OTHER MULTICORE ARCHITECTURES
Moving to more radical multicore architectures adds to programming chores. However, it opens opportunities for developers that can take advantage of the new architectures.
The IntellaSys SeaFORTH 40C18 fits in this category (Fig. 6). Its native programming language is VentureForth (see “\\[\\[parallel-programming-is-here-to-stay20655|Parallel Programming Is Here To Stay\\]\\]”). Instructions are actually five bits with four instructions packed into a single 18-bit word. (One instruction is only 3 bits long.) The 40C18’s 40 cores have identical processing units with 64 words of RAM and 64 words of ROM. That’s not a lot of space, though this does translate to 256 instructions.
Obviously, programming the 40C18 will be dramatically different than a chip with more storage like Intel’s Larrabee or IBM’s Cell. The 40C18 cores consume less than 9 mW, whereas the other two chips don’t work well without massive heatsinks and a fan or two. The 40C18 is designed for embedded and even mobile applications.
Programming the 40C18 will be different for most developers, and not just because Forth is the programming language. Each core’s small memory space and the matrix interconnect changes program design methods. Cores typically run small functions that pass data onto one or more neighbors, so cooperative programming is the way to go.

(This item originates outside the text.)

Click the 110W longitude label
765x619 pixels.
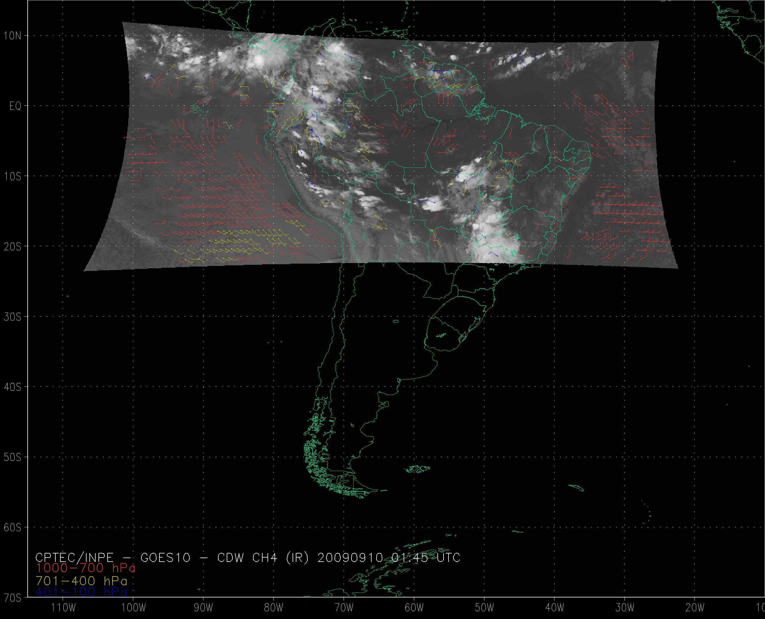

Even external memory accesses require three cores working together. This makes sense when there are many cores to work with. The 40C18 also has the unique ability to send a small program of four instructions in a single word to be executed by a neighboring core. That is actually enough space to perform a block transfer.
The XMOS XS1-G4 is an interesting mix based on 32-bit integer Xcores (see “\\[\\[Multicore-And-Soft-Peripherals-Target-Multimedia-A|Multicore And Soft Peripherals Target Multimedia Applications\\]\\]”). Each Xcore can handle a number of different threads with a hardware-based event system that facilitates XMOS’s soft peripherals. Like the 40C18, the XS1-G4 can wait on an I/O port. The difference is that the XS1-G4 handles multiple threads whereas the IntellaSys chip works with one.
Developers can use XC, an extended version of C, to get the most out of XMOS hardware. Extensions provide shortcuts to the hardware support, which also includes XLinks. The XLinks connect the four cores in the chip and provide four off-chip links. As a result, multiple chips can be connected. Internally, the chip uses a switch for the XLink connection, but the hardware and software provide a uniform interface for interprocessor communication.
Each core has 64 kbytes of memory. This is more than the 40C18 but less than some of the higher-performance chips covered here. Still, it is sufficient for a significant amount of application code, allowing a more conventional thread approach to programming. The bulk of programming for the XMOS chip is likely to be in conventional C or C++ rather than XC, which tends to be used for communication and peripheral handling.
The chip won’t present a challenge to double-precision floating-point GPUs or other high-end systems, but its integer and fixed-point DSP support lends itself to many other audio- and video-processing functions. Linked XMOS chips are already used in to drive multiple large-screen LCDs.
Multicore architectures continue to proliferate. Programming these cores efficiently and choosing the right one isn’t necessarily easy, but it will become more common even for embedded developers. Legacy applications will tend to migrate to architectures that match their existing hosts. More radical departures are possible when the applications are being redesigned or created from scratch.